Brasil, Estados Unidos, Canadá, Japão e União Europeia haviam contribuído com doações em dinheiro para o fundo eleitoral haitiano. Em junho, após o CEP confirmar que repetiria as eleições, a União Europeia respondeu tirando sua missão de observação eleitoral do país.

Atualmente, o Haiti vive sob o governo de Jocelerme Privert, presidente do Senado, que desde junho, quando seus 120 dias de mandato interino venceram, despacha sem autorização expressa do Congresso.
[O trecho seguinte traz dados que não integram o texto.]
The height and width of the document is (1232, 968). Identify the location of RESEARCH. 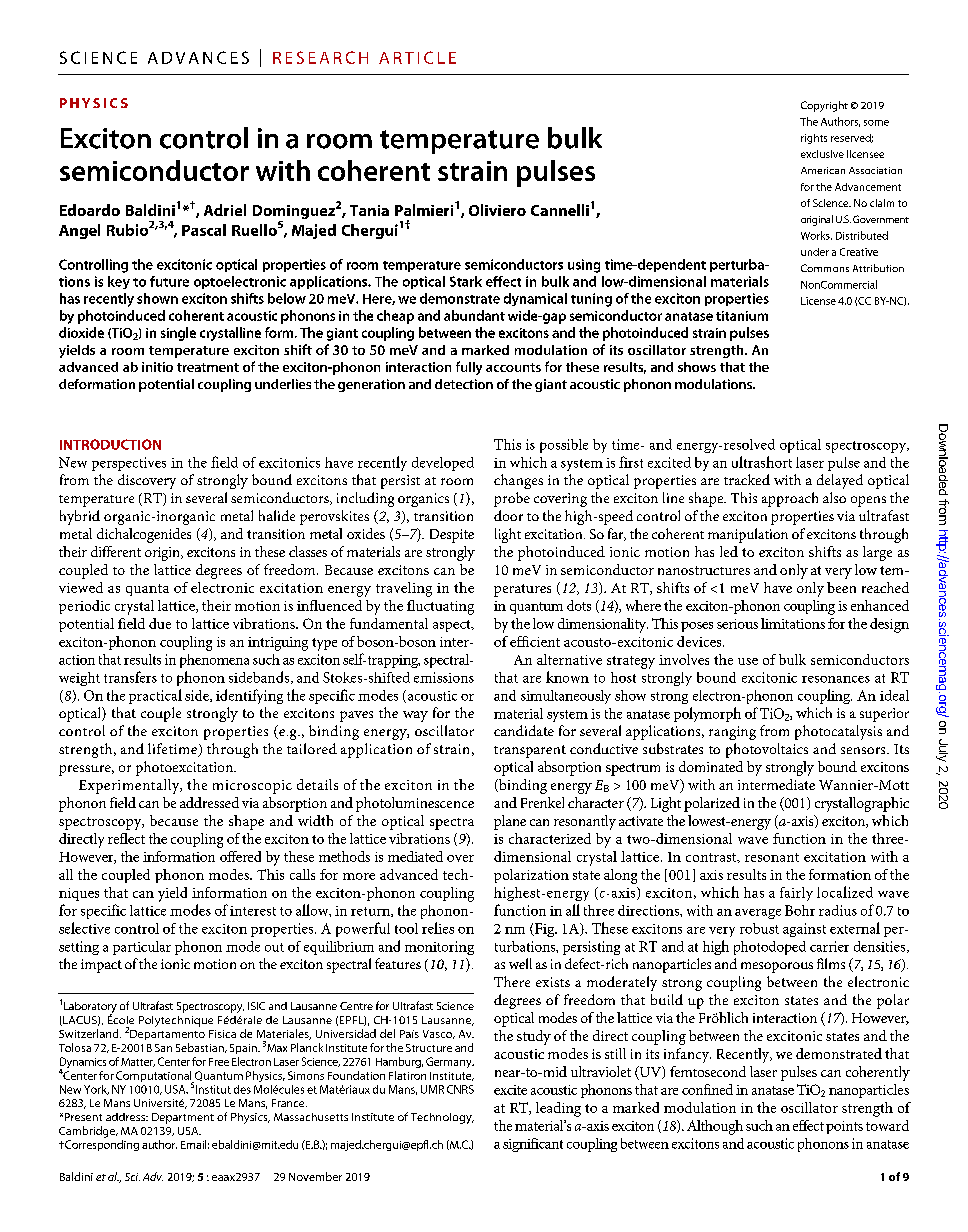
(320, 57).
Com os estragos do furacão, o pleito que aconteceria em 9 de outubro foi reagendado para 20 de novembro.

Ricardo Seitenfus, representante da Organização dos Estados Americanos (OEA) no Haiti entre 2009 e 2011, diz que só houve uma renovação de seis meses justamente porque não aconteceram as eleições. "Há uma vontade expressa dos países membros do Conselho de Segurança de encerrar a Minustah."

Seitenfus considera que o elemento crucial da situação é a crise política, que não foi devidamente trabalhada pela Minustah, pelos diferentes representantes do secretário-geral e por seus conselheiros. "A comunidade internacional não conseguiu fazer com que houvesse um acordo entre os atores políticos haitianos - nunca houve -, um sistema eleitoral confiável e dotar o conselho eleitoral de autonomia financeira e política", afirma.

Apesar da Minustah apoiar o processo eleitoral democrático, respeitando a soberania do Haiti, o país deve ser o responsável por realizar seus sistemas de votação. Para o alemão Kai Michael Kenkel, especialista em operações de paz, a ONU e outras parcelas da comunidade internacional não conseguem há mais de 20 anos - somando missões anteriores - mudar e criar um quadro político sustentável por não contar com o interesse do governo e das elites. "O esforço da ONU e dos outros doadores ficará sem efeito até surgir uma verdadeira cooperação dos responsáveis haitianos", afirmou Kenkel. O general Augusto Heleno Ribeiro, primeiro-comandante da Minustah, analisa que a missão tem êxito em seu braço militar, que permite a criação de um ambiente seguro e estável. No entanto, que o maior entrave é não ter um departamento que desenvolva no país projetos que o ajudem a sair da situação política e econômica na qual vive. "[A ONU] impõe a paz, que é o caso do Haiti, depois fica patinando na sua própria ineficiência. Sem um órgão dentro da missão que crie um clima de desenvolvimento no país, vão ficar patinando", pontuou Heleno.